Improving policies and procedures helps reduce practice incidents

June 10, 2025
Picture of two pharmacy professionals having a discussion with CQI+ logo
Improve is the fourth key activity of CQI+.

So far in our series about the five key activities of ACP’s new continuous quality improvement program (CQI+), we have learned about Prevent, Respond, and Analyze. This article focuses on the fourth key activity: Improve.

Improvement is both an activity and an outcome. It’s constantly making changes to minimize risks and enhance the quality of the care you provide. Then, it’s evaluating those changes to see if they’re working and tweaking and refining them further. This is continuous quality improvement in action.
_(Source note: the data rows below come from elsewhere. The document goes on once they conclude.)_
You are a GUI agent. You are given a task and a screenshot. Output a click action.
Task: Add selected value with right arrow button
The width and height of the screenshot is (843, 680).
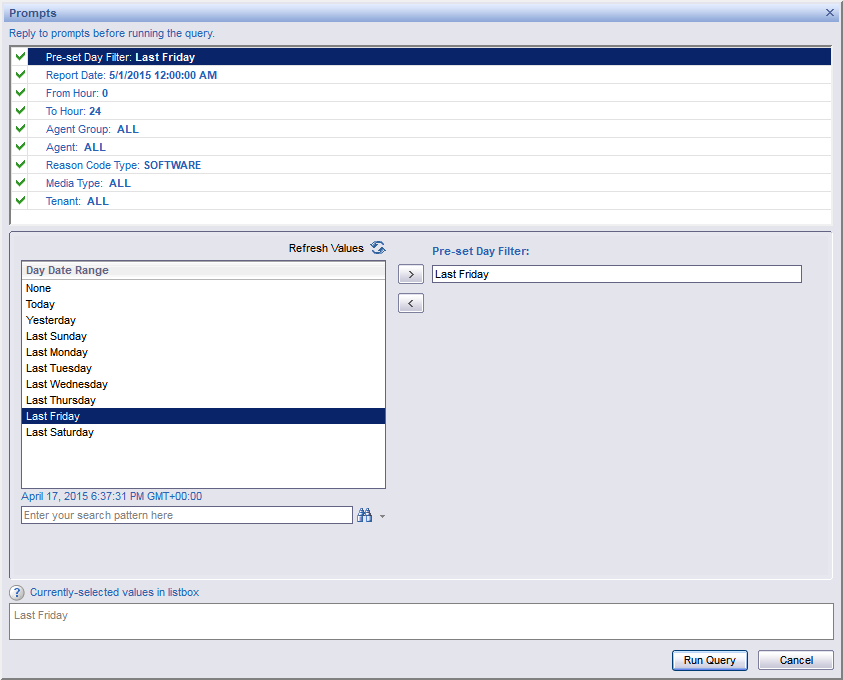410,274
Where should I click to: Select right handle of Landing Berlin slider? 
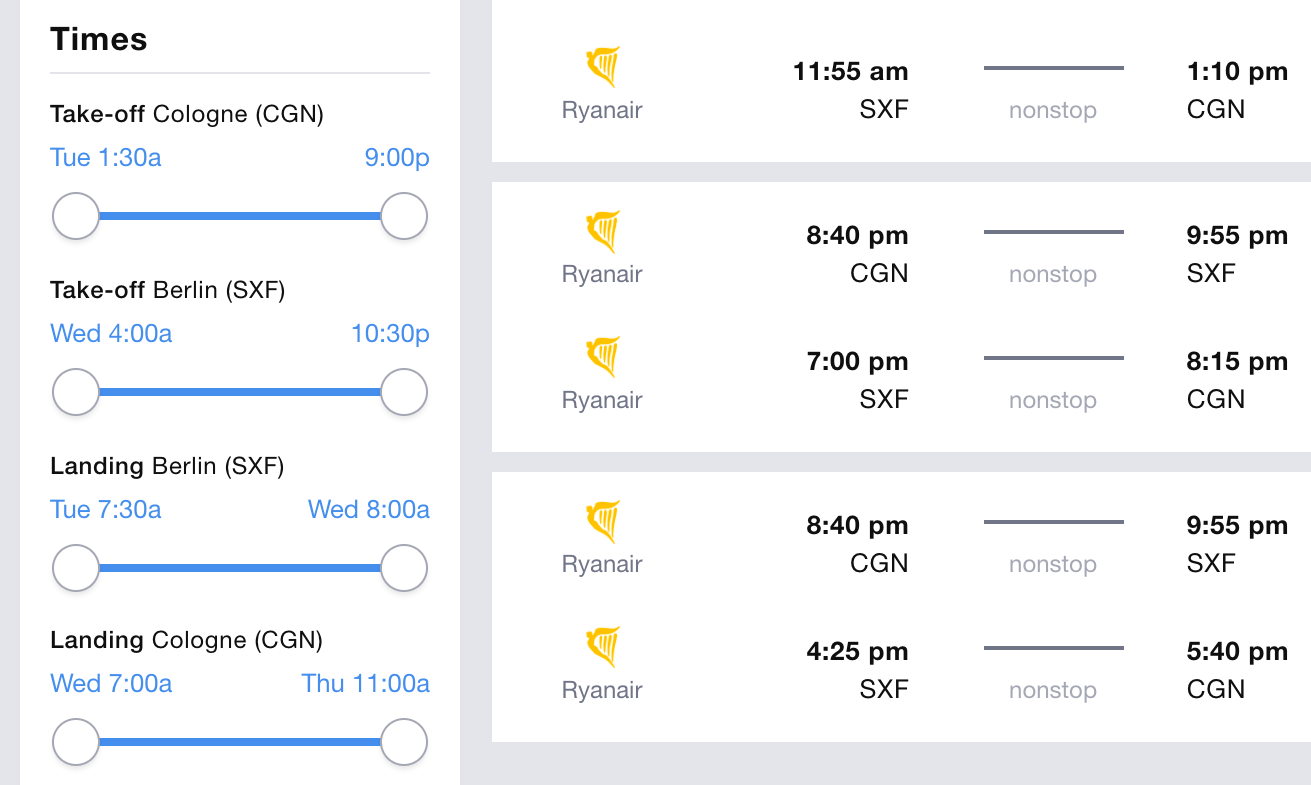pos(404,568)
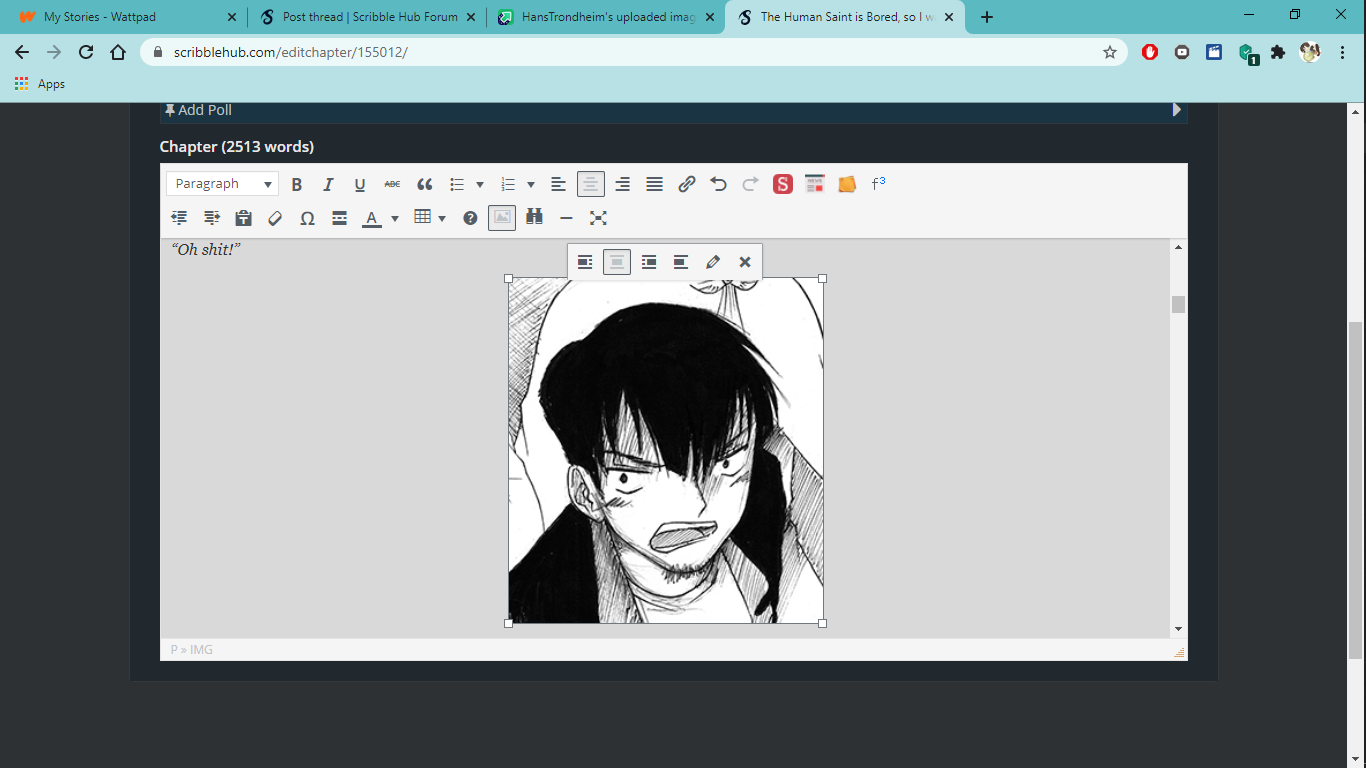Viewport: 1366px width, 768px height.
Task: Switch to the Scribble Hub Forum tab
Action: pos(366,17)
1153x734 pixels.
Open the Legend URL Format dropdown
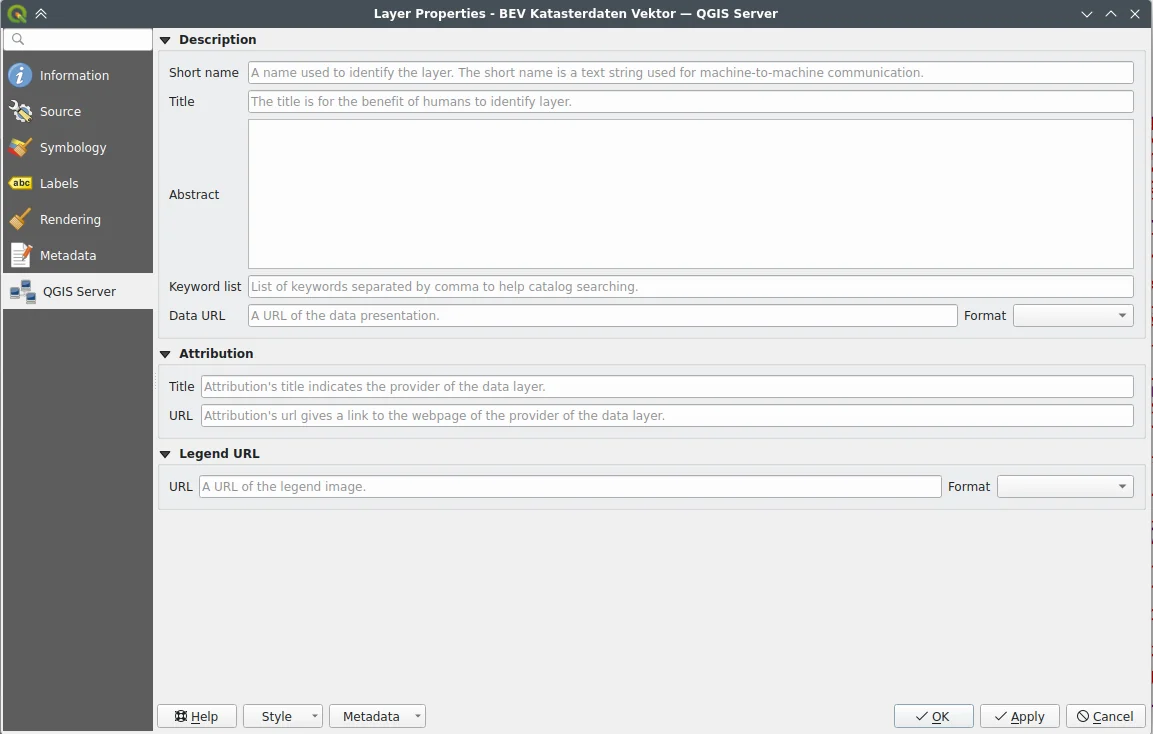[x=1065, y=487]
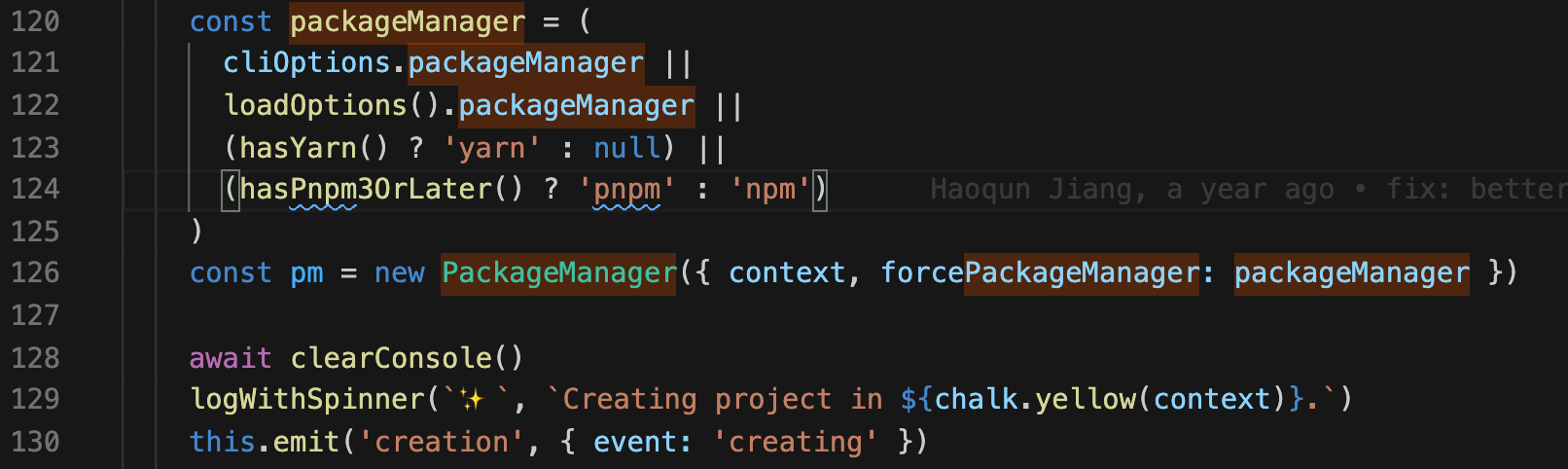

Improvement can be achieved proactively or reactively, and both are essential for a comprehensive CQI program in the pharmacy. For example, completing your self-assessment (see Prevent) will yield several literature-informed opportunities for improvements that can be implemented before a practice incident occurs. It’s just as important to make improvements after a practice incident or close call has already occurred. Once pharmacy teams have analyzed a practice incident or close call and identified the contributing factors, it’s time to look at what strategies they could incorporate to ensure a similar event doesn’t happen again.

Whether looking at proactive or reactive improvements, licensees and the pharmacy team must work together to identify opportunities for improvement.

Our Improve page explains how to evaluate different risk-mitigation strategies using the Hierarchy of Effectiveness. In general, system-based approaches and forcing functions are the most effective, but can often be complex and resource intensive to put into action. For example, barcode-scanning technology or automation can help to eliminate the risk of selection errors. But implementing such a technology can be costly, and may require additional time and effort by team members to implement. Safety is always worth investing in, but consider whether person-based approaches could achieve some “easy wins” to complement and enhance the improvement opportunity.

Person-based approaches are usually quicker to implement with minimal impact on resources, but they tend to be less effective. These types of approaches include conducting staff training, updating policies and procedures, and developing checklists. These strategies are easy to implement, so they give pharmacy teams the chance to act more quickly. Overall, it’s up to the pharmacy team to choose a strategy, or a combination of strategies, that will have the biggest impact on safety while also being realistic to achieve.

When you’ve settled on an action plan, it should be documented in the team’s practice incident management platform. When developing action plans for improvement, it’s always a good idea for pharmacy teams to ensure their plans are SMART. This means the plan should be

  • specific,
  • measurable,
  • attainable,
  • relevant, and
  • time-bound.

These kinds of plans have the best chance for success.

Patients who have been affected by a practice incident often say that they’d like to know what is being done to prevent a similar event from happening again. Pharmacy teams should consider taking this opportunity to close the loop with the patient, as this may help build, or re-build, trust. Taking it one step further, patients may even appreciate the opportunity to collaborate on improvement strategies, and your pharmacy team will benefit from their insights.

How do you know if your plan worked?

Remember when we talked about refining and tweaking your improvements? Once a pharmacy team has developed its action plan to improve, the job isn’t over. The team should routinely monitor to see if the changes are working. The Improve webpage has tips on how to do this. Again, patients can be an excellent resource in evaluating change, as they can provide a unique perspective on the care they receive.